### Records supplied
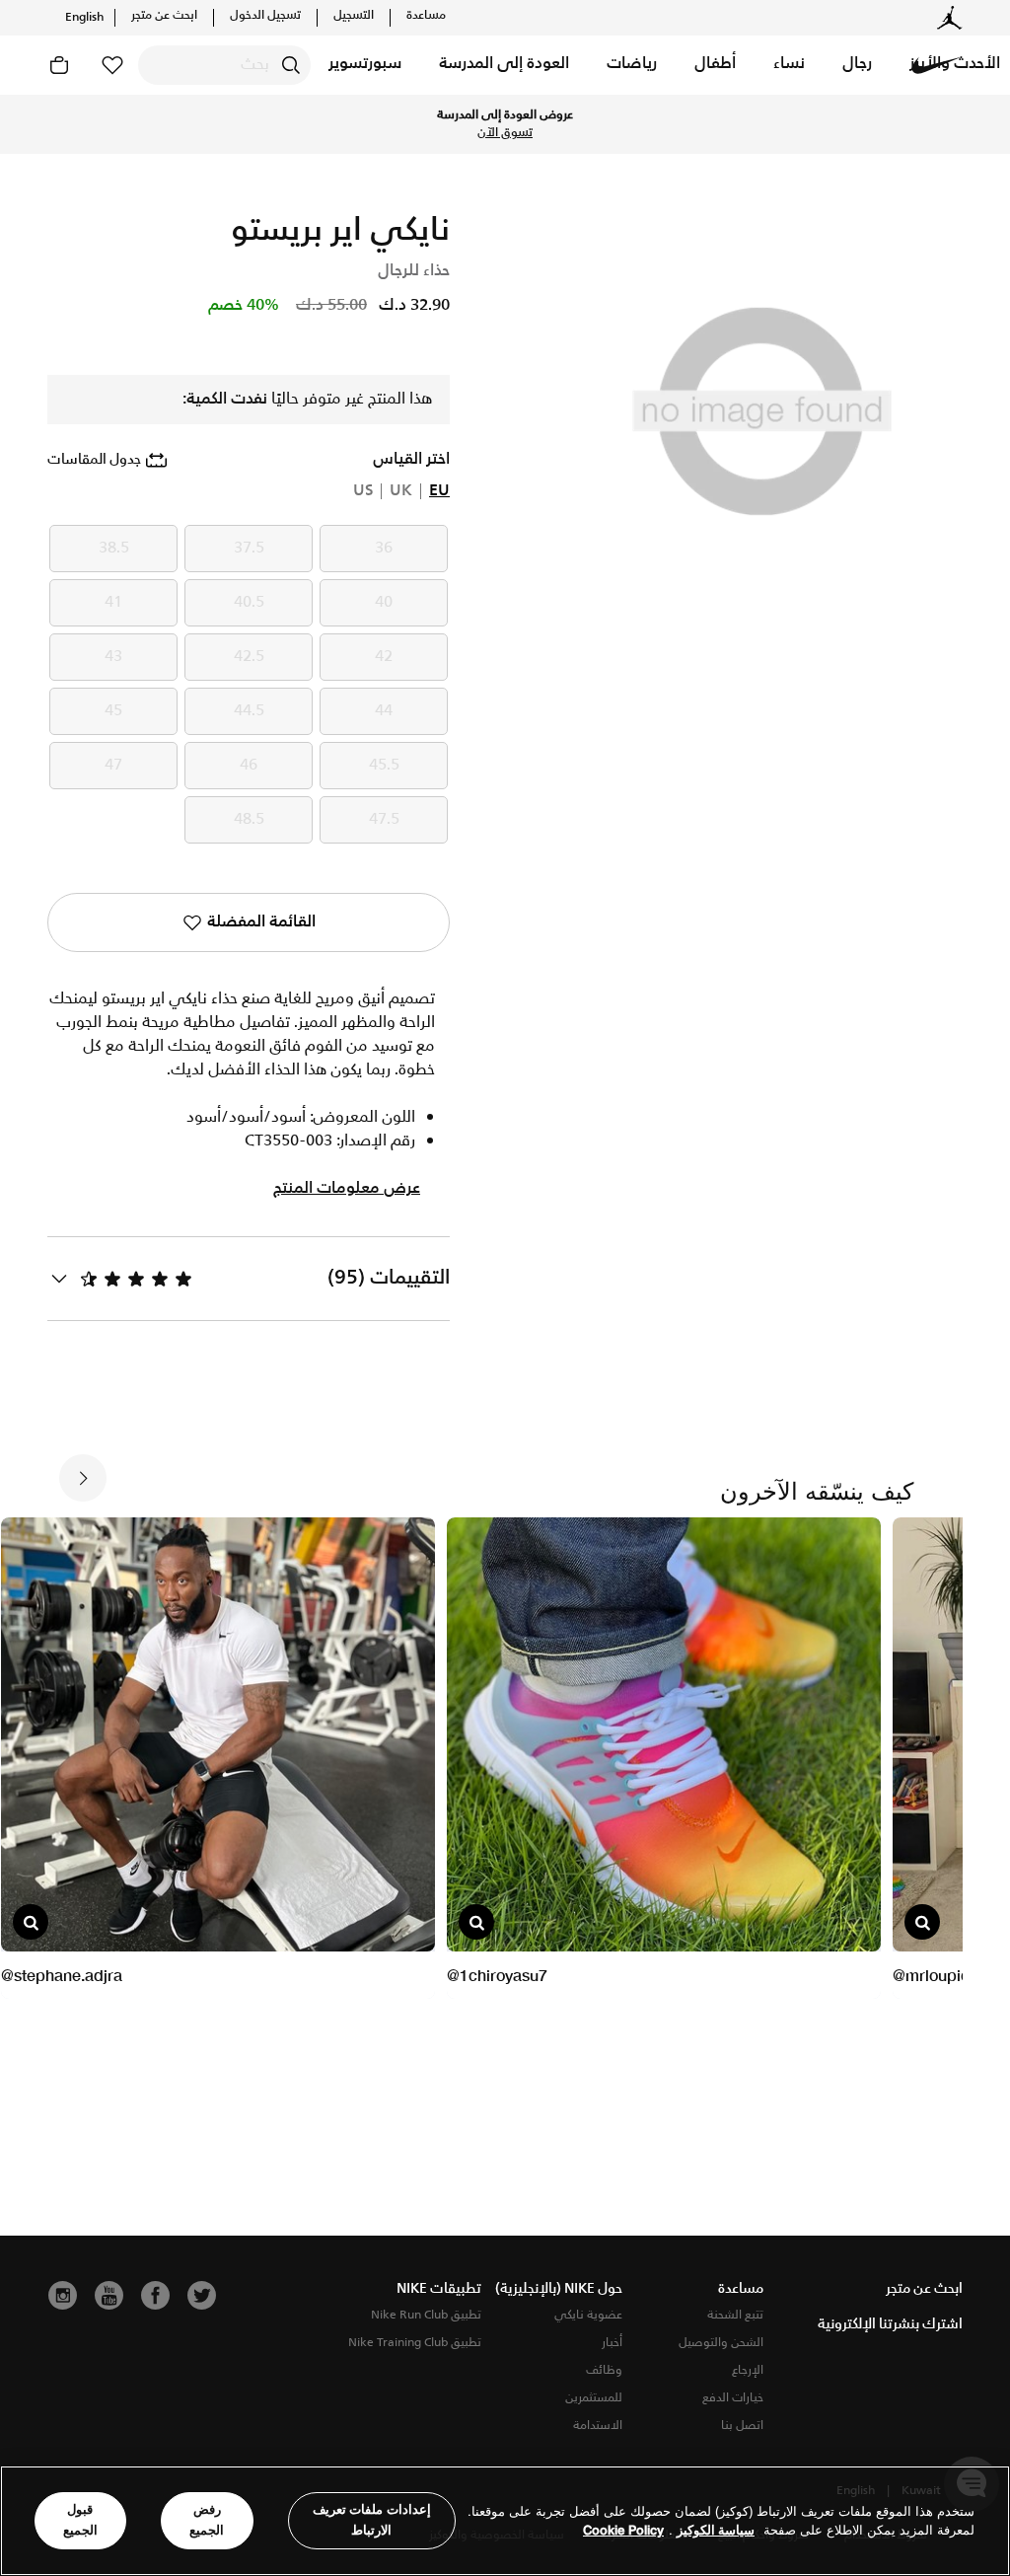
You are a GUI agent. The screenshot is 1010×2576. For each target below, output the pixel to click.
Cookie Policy (623, 2530)
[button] (857, 65)
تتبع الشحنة (735, 2315)
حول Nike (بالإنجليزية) (558, 2289)
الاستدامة (597, 2425)
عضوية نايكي (588, 2315)
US (363, 491)
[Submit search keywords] (291, 65)
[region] (505, 2521)
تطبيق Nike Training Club (414, 2342)
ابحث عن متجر (164, 16)
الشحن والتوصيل (721, 2342)
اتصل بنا (742, 2425)
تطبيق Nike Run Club (426, 2315)
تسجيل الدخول (265, 16)
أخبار (612, 2342)
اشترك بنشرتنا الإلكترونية (890, 2324)
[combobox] (224, 65)
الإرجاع (747, 2370)
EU (439, 491)
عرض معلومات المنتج (346, 1189)
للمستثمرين (593, 2398)
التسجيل (353, 16)
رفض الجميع (206, 2519)
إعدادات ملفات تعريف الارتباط (372, 2519)
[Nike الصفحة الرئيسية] (937, 65)
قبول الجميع (80, 2519)
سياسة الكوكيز (716, 2530)
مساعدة (426, 16)
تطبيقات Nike (439, 2289)
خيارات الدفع (732, 2398)
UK (401, 491)
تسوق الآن (505, 133)
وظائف (604, 2370)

### Exercise instructions
Starting with the line that contains "أخبار (612, 2342)", return every line through the last one of the records, exactly as written.

### Response for this exercise
أخبار (612, 2342)
اشترك بنشرتنا الإلكترونية (890, 2324)
[combobox] (224, 65)
الإرجاع (747, 2370)
EU (439, 491)
عرض معلومات المنتج (346, 1189)
للمستثمرين (593, 2398)
التسجيل (353, 16)
رفض الجميع (206, 2519)
إعدادات ملفات تعريف الارتباط (372, 2519)
[Nike الصفحة الرئيسية] (937, 65)
قبول الجميع (80, 2519)
سياسة الكوكيز (716, 2530)
مساعدة (426, 16)
تطبيقات Nike (439, 2289)
خيارات الدفع (732, 2398)
UK (401, 491)
تسوق الآن (505, 133)
وظائف (604, 2370)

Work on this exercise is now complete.